REQUIRED ACTION -> Revise the stretch of the keyboard silver thread from "Well, your idea" through "(Feb 21, 2010)", putting "membrane sheets" wherever "mylar sheets" appears.

EXTRACT ->
◇ ◇ ◇ ◇

Well, your idea certainly is not only feasible but sensible. I tend to over-think things sometime, but that's the curse of all engineers 

The real trick here is figuring out how to extract the mylar sheets from the keyboard quickly and easily. Right now it takes upwards of a minute per keyboard. That's only about an ounce of silver per hour, not counting all the further recovery and refining time


----------



## dick b (Feb 21, 2010)

Not sure that its possible to do it for a profit, unless your considering recovering everything from the disposal of pc's and getting the material for free. Around here there charging a disposal fee for TV's & CRT monitors of $5.00
dickb


----------



## Chumbawamba (Feb 22, 2010)

As far as I'm concerned, any material you can mine out of electronic scrap is profitable, if you wait around long enough. And in this case, "long enough" will be within the next 5 years as the precious metals commodity bull market continues its stampede.

I've charged in the past, and in fact just dropped my (minimal) fees that were a response to the commodities collapse of 08, but I accept most things through my e-recycling business at no charge (the exception being appliances). Being in California I am reimbursed for CRTs through the (stupid) state system. So yes, I'm getting my source material for free, and the only thing costing me money is warehouse rent and other incidental costs.


----------



## dick b (Feb 22, 2010)

No doubt about it every little bit adds up.
They use the handicap development center here to provide work for those people. They disassemble the pc's and do the recycling.
I can't see it just being sent to the landfill! 
dickb


----------



## Chumbawamba (Mar 4, 2010)

I got the model number of the Keytronic keyboard which yields a lot of silver while being extremely easy to disassemble. It is the E03601QUSASI-C. Apparently the E03601 part is the product family, so I would look for any Keytronics keyboard that begins with this part number.

Here is a description and photo:

http://www.google.com/products/catalog?num=50&hl=en&safe=off&client=firefox-a&rls=org.mozilla:en-USfficial&q=keytronic+e03601qusasi-c&oq=&um=1&ie=UTF-8&cid=4650256903893496865&ei=FhaQS_noGI7CsQPQrpW6CA&sa=X&oi=product_catalog_result&ct=result&resnum=4&ved=0CBAQ8wIwAw#ps-sellers

Other keyboards that are great for disassembly are the black Dell variety (I had the part number but deleted it from my records before I had a chance to record it here). Also the Microsoft ergonomic type split keyboards have good silver on the mylar and they aren't too much of a pain to take apart (and I do it with glee as I've always hated those stupid keyboards, and Microsoft for that matter). Sometimes the flat Compaq keyboards that are black with a silver trim on the top around the special function buttons have gold plated connectors on the PCB inside.

I just pulled apart one last night that is quite the sight. Almost the entire bottom of one of the mylars is coated in silver print. Mmmmmmm, delicious. At least I hope it's silver, but I can't imagine what else it'd be. It's a bit darker than the traces which are on the opposite side of the same mylar. I imagine it functions as a ground plane. If the typical mylar yields .25g per sheet, this one ought to yield about 5g on its own.

The mylars have "Mtek" imprinted on them. As for who made the keyboard itself, I tracked down by it's FCC ID (https://fjallfoss.fcc.gov/oetcf/eas/reports/GenericSearch.cfm) to Monterey International Corporation(?) out of Taiwan. The keyboard was made in 1991. It's just a run of the mill generic, so no way to tell what you have until you crack it open like a nut and extract the goodness. FWIW, the FCC ID is FKD46AK208.


----------



## silversaddle1 (Apr 25, 2010)

As silver continues to go up, mylars are even looking better! :lol:


----------

◇ ◇ ◇ ◇

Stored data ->
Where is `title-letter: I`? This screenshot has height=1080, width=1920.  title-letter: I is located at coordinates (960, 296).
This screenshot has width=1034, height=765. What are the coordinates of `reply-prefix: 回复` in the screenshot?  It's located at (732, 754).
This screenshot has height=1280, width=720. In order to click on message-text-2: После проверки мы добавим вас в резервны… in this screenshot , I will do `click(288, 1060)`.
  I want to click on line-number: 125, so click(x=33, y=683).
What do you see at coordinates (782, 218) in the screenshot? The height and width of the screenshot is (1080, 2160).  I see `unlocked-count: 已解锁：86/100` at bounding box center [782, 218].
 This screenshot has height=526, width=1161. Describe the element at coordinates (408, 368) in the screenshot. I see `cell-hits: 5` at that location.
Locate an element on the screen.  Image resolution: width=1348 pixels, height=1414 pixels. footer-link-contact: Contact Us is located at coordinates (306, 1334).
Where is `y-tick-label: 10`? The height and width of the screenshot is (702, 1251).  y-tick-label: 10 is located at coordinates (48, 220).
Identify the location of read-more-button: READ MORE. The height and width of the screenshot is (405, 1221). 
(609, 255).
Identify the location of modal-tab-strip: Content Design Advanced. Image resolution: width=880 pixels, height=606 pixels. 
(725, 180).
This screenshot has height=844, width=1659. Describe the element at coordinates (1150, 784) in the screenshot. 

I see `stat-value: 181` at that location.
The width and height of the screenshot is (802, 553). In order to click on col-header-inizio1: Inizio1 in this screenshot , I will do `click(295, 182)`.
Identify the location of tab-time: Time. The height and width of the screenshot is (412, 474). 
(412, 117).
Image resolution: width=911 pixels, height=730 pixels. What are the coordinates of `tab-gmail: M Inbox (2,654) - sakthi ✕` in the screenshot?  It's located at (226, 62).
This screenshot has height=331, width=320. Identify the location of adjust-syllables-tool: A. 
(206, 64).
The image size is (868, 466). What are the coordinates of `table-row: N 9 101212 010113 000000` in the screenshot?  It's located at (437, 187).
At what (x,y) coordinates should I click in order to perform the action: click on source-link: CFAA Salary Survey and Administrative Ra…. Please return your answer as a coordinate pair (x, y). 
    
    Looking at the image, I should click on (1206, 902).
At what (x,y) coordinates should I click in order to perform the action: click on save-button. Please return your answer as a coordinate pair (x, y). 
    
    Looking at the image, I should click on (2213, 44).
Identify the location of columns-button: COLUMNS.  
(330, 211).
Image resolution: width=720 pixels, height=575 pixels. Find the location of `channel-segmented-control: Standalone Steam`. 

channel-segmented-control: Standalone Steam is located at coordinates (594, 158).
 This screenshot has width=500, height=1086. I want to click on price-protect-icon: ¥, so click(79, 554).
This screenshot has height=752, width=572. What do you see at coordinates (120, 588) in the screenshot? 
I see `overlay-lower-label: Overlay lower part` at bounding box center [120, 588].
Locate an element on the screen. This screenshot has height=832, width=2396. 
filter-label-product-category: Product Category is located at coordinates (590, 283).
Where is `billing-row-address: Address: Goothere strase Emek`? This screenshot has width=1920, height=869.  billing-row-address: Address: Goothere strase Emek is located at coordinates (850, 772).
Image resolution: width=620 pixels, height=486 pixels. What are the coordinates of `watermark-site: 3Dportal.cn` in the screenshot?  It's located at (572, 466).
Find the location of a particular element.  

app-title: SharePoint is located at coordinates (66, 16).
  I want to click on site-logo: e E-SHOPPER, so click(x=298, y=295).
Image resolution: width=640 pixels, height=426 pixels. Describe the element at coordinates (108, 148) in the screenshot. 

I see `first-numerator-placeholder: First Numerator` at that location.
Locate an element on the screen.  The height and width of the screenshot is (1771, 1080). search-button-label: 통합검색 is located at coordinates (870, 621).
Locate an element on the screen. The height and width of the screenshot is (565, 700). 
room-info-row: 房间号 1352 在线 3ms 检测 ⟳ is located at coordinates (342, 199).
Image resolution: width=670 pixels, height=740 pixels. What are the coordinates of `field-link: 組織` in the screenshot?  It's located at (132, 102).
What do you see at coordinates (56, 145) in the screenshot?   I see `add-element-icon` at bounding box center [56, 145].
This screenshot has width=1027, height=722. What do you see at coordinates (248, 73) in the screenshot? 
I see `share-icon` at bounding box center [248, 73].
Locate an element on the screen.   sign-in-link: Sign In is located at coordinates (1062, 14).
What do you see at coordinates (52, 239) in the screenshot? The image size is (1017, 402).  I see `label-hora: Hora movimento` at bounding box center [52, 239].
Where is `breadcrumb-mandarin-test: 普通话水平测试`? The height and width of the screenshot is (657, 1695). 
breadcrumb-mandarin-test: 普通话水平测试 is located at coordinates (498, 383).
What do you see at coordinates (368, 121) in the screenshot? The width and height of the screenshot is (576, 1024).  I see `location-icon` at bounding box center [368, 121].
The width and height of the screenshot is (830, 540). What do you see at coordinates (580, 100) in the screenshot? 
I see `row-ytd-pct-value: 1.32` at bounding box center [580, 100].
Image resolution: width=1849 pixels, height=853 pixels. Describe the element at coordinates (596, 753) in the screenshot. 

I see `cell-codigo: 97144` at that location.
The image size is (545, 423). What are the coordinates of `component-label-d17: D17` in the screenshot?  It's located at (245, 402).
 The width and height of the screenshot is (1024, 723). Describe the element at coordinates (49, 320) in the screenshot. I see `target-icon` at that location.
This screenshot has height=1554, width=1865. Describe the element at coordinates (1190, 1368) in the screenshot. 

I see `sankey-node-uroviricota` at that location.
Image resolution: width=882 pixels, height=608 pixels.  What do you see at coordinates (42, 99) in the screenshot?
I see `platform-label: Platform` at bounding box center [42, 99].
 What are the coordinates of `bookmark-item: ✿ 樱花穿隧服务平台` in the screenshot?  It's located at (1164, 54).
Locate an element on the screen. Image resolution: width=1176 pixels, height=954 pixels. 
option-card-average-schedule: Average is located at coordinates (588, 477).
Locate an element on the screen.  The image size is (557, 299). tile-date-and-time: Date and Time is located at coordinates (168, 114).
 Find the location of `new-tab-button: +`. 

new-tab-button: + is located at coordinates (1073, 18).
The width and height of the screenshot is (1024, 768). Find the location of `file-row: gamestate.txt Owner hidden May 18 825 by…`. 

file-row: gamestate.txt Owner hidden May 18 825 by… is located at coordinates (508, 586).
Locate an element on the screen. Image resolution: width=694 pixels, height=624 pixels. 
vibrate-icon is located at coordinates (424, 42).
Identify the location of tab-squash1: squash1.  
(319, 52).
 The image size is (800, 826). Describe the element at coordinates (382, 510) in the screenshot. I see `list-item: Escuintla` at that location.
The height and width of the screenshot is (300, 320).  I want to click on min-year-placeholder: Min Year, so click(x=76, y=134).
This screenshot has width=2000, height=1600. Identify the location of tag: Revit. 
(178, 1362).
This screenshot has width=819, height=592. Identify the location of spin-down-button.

◇ ◇ ◇ ◇

RESULT OF THE TASK ->
Well, your idea certainly is not only feasible but sensible. I tend to over-think things sometime, but that's the curse of all engineers 

The real trick here is figuring out how to extract the membrane sheets from the keyboard quickly and easily. Right now it takes upwards of a minute per keyboard. That's only about an ounce of silver per hour, not counting all the further recovery and refining time


----------



## dick b (Feb 21, 2010)